> Raw data:
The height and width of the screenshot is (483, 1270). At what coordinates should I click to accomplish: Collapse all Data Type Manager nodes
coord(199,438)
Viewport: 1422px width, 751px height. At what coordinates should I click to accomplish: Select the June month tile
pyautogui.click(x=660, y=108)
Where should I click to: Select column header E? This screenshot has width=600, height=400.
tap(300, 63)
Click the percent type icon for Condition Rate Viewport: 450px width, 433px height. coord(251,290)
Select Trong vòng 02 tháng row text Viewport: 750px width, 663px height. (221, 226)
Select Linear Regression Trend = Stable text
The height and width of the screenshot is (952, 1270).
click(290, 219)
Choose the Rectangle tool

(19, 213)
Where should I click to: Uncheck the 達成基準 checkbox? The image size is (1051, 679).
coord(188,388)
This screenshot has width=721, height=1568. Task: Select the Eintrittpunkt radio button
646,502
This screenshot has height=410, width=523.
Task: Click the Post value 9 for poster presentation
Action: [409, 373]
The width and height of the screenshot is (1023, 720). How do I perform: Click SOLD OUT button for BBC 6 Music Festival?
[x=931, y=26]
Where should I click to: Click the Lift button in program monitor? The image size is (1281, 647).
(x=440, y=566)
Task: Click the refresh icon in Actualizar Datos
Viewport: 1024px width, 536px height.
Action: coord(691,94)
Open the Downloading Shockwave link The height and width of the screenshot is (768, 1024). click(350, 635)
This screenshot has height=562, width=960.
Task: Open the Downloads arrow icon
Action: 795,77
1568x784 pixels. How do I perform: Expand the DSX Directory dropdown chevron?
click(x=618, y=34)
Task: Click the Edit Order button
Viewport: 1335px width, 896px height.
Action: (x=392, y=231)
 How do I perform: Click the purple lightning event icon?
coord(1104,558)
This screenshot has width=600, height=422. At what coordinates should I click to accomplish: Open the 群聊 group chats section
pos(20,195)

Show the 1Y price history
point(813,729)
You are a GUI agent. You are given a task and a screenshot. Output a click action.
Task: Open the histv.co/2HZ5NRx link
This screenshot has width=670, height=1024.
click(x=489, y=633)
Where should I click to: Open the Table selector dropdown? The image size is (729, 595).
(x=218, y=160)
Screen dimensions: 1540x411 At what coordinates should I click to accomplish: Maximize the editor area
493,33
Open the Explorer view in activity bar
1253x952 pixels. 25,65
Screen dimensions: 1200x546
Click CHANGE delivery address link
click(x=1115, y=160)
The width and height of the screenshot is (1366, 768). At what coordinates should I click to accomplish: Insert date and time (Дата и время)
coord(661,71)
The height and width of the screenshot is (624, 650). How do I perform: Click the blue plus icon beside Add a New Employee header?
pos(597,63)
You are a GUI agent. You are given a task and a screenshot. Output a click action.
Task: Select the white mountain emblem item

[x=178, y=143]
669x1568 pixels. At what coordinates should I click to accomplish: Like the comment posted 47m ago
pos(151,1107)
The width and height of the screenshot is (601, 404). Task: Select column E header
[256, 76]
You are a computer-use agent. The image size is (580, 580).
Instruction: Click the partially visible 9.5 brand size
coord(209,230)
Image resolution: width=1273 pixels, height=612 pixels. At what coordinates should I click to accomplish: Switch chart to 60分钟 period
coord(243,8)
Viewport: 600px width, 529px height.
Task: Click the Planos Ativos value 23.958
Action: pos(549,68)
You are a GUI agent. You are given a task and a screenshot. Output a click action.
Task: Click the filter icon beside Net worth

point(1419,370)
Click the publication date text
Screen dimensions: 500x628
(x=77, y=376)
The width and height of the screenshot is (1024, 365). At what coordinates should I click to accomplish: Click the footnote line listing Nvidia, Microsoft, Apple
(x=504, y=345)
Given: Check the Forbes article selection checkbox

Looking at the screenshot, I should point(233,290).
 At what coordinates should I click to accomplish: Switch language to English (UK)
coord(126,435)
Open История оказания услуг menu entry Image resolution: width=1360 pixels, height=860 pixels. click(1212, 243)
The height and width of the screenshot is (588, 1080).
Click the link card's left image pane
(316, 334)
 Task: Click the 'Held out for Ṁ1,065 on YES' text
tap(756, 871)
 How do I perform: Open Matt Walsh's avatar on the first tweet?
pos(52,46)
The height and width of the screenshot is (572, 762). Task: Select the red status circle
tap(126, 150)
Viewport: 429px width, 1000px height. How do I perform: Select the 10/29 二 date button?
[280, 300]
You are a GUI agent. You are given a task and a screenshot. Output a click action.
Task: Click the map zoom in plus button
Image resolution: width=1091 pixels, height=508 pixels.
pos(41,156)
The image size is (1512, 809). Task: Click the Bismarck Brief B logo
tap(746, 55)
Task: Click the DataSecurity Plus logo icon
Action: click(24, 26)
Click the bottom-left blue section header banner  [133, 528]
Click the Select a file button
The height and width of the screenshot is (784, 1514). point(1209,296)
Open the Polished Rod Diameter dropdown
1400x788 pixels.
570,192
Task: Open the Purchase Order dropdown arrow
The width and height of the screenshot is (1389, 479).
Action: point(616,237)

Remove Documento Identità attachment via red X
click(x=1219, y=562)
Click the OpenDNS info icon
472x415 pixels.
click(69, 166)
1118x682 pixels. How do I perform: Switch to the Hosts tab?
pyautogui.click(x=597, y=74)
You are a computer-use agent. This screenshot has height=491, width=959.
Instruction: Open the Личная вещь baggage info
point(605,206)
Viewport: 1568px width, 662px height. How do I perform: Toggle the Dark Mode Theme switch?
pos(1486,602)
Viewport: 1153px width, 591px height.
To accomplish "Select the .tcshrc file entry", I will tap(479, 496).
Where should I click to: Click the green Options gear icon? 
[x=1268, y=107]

> Task brief: All of the material must appear again, exactly as given.

> Answer space:
The height and width of the screenshot is (483, 1270). At what coordinates should I click to accomplish: Collapse all Data Type Manager nodes
coord(199,438)
Viewport: 1422px width, 751px height. At what coordinates should I click to accomplish: Select the June month tile
pyautogui.click(x=660, y=108)
Where should I click to: Select column header E? This screenshot has width=600, height=400.
tap(300, 63)
Click the percent type icon for Condition Rate Viewport: 450px width, 433px height. coord(251,290)
Select Trong vòng 02 tháng row text Viewport: 750px width, 663px height. (221, 226)
Select Linear Regression Trend = Stable text
The height and width of the screenshot is (952, 1270).
click(290, 219)
Choose the Rectangle tool

(19, 213)
Where should I click to: Uncheck the 達成基準 checkbox? The image size is (1051, 679).
coord(188,388)
This screenshot has width=721, height=1568. Task: Select the Eintrittpunkt radio button
646,502
This screenshot has height=410, width=523.
Task: Click the Post value 9 for poster presentation
Action: [409, 373]
The width and height of the screenshot is (1023, 720). How do I perform: Click SOLD OUT button for BBC 6 Music Festival?
[x=931, y=26]
Where should I click to: Click the Lift button in program monitor? The image size is (1281, 647).
(x=440, y=566)
Task: Click the refresh icon in Actualizar Datos
Viewport: 1024px width, 536px height.
Action: coord(691,94)
Open the Downloading Shockwave link The height and width of the screenshot is (768, 1024). click(350, 635)
This screenshot has height=562, width=960.
Task: Open the Downloads arrow icon
Action: 795,77
1568x784 pixels. How do I perform: Expand the DSX Directory dropdown chevron?
click(x=618, y=34)
Task: Click the Edit Order button
Viewport: 1335px width, 896px height.
Action: (x=392, y=231)
 How do I perform: Click the purple lightning event icon?
coord(1104,558)
This screenshot has width=600, height=422. At what coordinates should I click to accomplish: Open the 群聊 group chats section
pos(20,195)

Show the 1Y price history
point(813,729)
You are a GUI agent. You are given a task and a screenshot. Output a click action.
Task: Open the histv.co/2HZ5NRx link
This screenshot has width=670, height=1024.
click(x=489, y=633)
Where should I click to: Open the Table selector dropdown? The image size is (729, 595).
(x=218, y=160)
Screen dimensions: 1540x411 At what coordinates should I click to accomplish: Maximize the editor area
493,33
Open the Explorer view in activity bar
1253x952 pixels. 25,65
Screen dimensions: 1200x546
Click CHANGE delivery address link
click(x=1115, y=160)
The width and height of the screenshot is (1366, 768). At what coordinates should I click to accomplish: Insert date and time (Дата и время)
coord(661,71)
The height and width of the screenshot is (624, 650). How do I perform: Click the blue plus icon beside Add a New Employee header?
pos(597,63)
You are a GUI agent. You are given a task and a screenshot. Output a click action.
Task: Select the white mountain emblem item

[x=178, y=143]
669x1568 pixels. At what coordinates should I click to accomplish: Like the comment posted 47m ago
pos(151,1107)
The width and height of the screenshot is (601, 404). Task: Select column E header
[256, 76]
You are a computer-use agent. The image size is (580, 580).
Instruction: Click the partially visible 9.5 brand size
coord(209,230)
Image resolution: width=1273 pixels, height=612 pixels. At what coordinates should I click to accomplish: Switch chart to 60分钟 period
coord(243,8)
Viewport: 600px width, 529px height.
Task: Click the Planos Ativos value 23.958
Action: pos(549,68)
You are a GUI agent. You are given a task and a screenshot. Output a click action.
Task: Click the filter icon beside Net worth

point(1419,370)
Click the publication date text
Screen dimensions: 500x628
(x=77, y=376)
The width and height of the screenshot is (1024, 365). At what coordinates should I click to accomplish: Click the footnote line listing Nvidia, Microsoft, Apple
(x=504, y=345)
Given: Check the Forbes article selection checkbox

Looking at the screenshot, I should point(233,290).
 At what coordinates should I click to accomplish: Switch language to English (UK)
coord(126,435)
Open История оказания услуг menu entry Image resolution: width=1360 pixels, height=860 pixels. click(1212, 243)
The height and width of the screenshot is (588, 1080).
Click the link card's left image pane
(316, 334)
 Task: Click the 'Held out for Ṁ1,065 on YES' text
tap(756, 871)
 How do I perform: Open Matt Walsh's avatar on the first tweet?
pos(52,46)
The height and width of the screenshot is (572, 762). Task: Select the red status circle
tap(126, 150)
Viewport: 429px width, 1000px height. How do I perform: Select the 10/29 二 date button?
[280, 300]
You are a GUI agent. You are given a task and a screenshot. Output a click action.
Task: Click the map zoom in plus button
Image resolution: width=1091 pixels, height=508 pixels.
pos(41,156)
The image size is (1512, 809). Task: Click the Bismarck Brief B logo
tap(746, 55)
Task: Click the DataSecurity Plus logo icon
Action: click(24, 26)
Click the bottom-left blue section header banner  [133, 528]
Click the Select a file button
The height and width of the screenshot is (784, 1514). point(1209,296)
Open the Polished Rod Diameter dropdown
1400x788 pixels.
570,192
Task: Open the Purchase Order dropdown arrow
The width and height of the screenshot is (1389, 479).
Action: point(616,237)

Remove Documento Identità attachment via red X
click(x=1219, y=562)
Click the OpenDNS info icon
472x415 pixels.
click(69, 166)
1118x682 pixels. How do I perform: Switch to the Hosts tab?
pyautogui.click(x=597, y=74)
You are a computer-use agent. This screenshot has height=491, width=959.
Instruction: Open the Личная вещь baggage info
point(605,206)
Viewport: 1568px width, 662px height. How do I perform: Toggle the Dark Mode Theme switch?
pos(1486,602)
Viewport: 1153px width, 591px height.
To accomplish "Select the .tcshrc file entry", I will tap(479, 496).
Where should I click to: Click the green Options gear icon? 
[x=1268, y=107]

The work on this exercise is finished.